US Housing Market in 2006: The Economist's Take

The Economist's annual publication, The World in, looks to the year ahead for the political, business, and social trends worth watching. Here is an excerpt from The World in 2006 (unfortunately, the full article is available to subscribers only):

For the past few years America's economy has consistently defied those who predicted doom. That resilience has much to do with American Consumers' seemingly indefatigable appetite for spending. Year after year they have shrugged off shocks--from the bursting of the stockmarket bubble to soaring fuel prices--and kept their wallets open. The main reason is well known. Low interest rates have fuelled a house-price bonanza against which Americans have been able to borrow more and save ever less.

That combination cannot continue indefinitely. And the chances are that the turning-point will come in 2006. Consumers will be battered from three sides in the year ahead: the cost of fuel will stay high, house prices will flatten and even fall in some regions, and inflation jitters will push interest rates up.


In the spring of 2005 the price of a typical house was more than 13% higher than a year earlier, the fastest pace of house-price inflation in over a quarter of a century. Over 80% of the increase in mortgage debt over the past couple of years has been due to households cashing out equity from their houses. After declining inexorably in recent years, the household saving rate turned negative in July.

But there are signs that this frothiness may be fading and that consumers are becoming more worried. Houses in many parts of the country are too expensive for many purchasers. The ratio of median mortgage payments to median income--a good gauge of affordability--is at its highest level since 1989, when the American property market last peaked. Inventories of unsold homes are rising and mortgage applications are slowing. Measures of consumer confidence plunged in September.

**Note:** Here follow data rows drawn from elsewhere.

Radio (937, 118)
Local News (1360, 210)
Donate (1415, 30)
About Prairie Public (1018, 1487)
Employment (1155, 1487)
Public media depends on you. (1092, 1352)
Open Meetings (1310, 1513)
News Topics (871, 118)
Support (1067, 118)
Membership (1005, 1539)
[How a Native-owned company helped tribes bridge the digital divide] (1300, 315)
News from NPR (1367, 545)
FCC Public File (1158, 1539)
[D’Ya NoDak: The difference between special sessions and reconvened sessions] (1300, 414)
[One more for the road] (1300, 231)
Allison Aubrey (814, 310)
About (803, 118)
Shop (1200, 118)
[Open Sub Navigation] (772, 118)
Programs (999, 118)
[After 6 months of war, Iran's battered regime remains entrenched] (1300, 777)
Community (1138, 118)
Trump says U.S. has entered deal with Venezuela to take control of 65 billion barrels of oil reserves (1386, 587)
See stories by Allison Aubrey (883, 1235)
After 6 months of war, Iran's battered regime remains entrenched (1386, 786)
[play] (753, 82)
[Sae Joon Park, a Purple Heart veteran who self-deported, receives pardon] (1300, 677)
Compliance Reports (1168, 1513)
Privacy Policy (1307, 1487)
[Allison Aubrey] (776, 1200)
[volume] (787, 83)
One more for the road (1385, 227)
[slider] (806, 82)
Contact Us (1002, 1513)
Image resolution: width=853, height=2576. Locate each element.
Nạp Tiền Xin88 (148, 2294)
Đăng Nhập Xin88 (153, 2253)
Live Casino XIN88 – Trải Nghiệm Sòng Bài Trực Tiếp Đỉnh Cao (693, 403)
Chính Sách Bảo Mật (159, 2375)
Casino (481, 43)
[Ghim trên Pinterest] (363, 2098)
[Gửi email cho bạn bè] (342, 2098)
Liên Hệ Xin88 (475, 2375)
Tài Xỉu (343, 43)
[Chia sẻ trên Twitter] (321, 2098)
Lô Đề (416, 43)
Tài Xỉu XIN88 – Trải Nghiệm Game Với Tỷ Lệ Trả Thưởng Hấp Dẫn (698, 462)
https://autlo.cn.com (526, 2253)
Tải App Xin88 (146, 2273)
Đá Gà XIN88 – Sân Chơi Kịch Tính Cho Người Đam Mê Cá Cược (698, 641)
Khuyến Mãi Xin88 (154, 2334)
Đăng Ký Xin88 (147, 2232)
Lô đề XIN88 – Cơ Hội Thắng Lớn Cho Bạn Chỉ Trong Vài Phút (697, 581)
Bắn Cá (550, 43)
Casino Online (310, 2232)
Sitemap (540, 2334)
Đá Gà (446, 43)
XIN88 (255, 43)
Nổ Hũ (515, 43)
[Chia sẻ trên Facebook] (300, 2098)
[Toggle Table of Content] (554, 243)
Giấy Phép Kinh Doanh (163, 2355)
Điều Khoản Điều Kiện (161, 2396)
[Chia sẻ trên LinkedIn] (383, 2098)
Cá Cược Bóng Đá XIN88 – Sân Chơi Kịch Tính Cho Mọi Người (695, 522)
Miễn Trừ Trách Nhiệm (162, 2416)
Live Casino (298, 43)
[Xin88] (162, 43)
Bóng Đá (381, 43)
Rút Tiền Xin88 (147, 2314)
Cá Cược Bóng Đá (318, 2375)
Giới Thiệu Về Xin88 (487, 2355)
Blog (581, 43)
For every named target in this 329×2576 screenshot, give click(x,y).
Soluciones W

If house prices merely flatten, consumer spending will be hit. If they fall, it could be hit hard. And the effects of a housing slowdown would ripple further, slowing residential investment and hitting employment. Thanks to the boom in construction, residential investment now counts for 6% of GDP, its largest share since 1955. All told, around four out of ten jobs created in the past couple years are related to the housing boom. The lesson of other countries that have seen their property markets cool, such as Australia and Britain, is that the impact on consumption can be pretty dramatic.

The Economist's unapologetically bold demeanor means that their yearly soothsaying is frequently wrong (or the timing is badly off), but it's always an interesting read. You can get a taste from The World in homepage, where a few articles are available for free.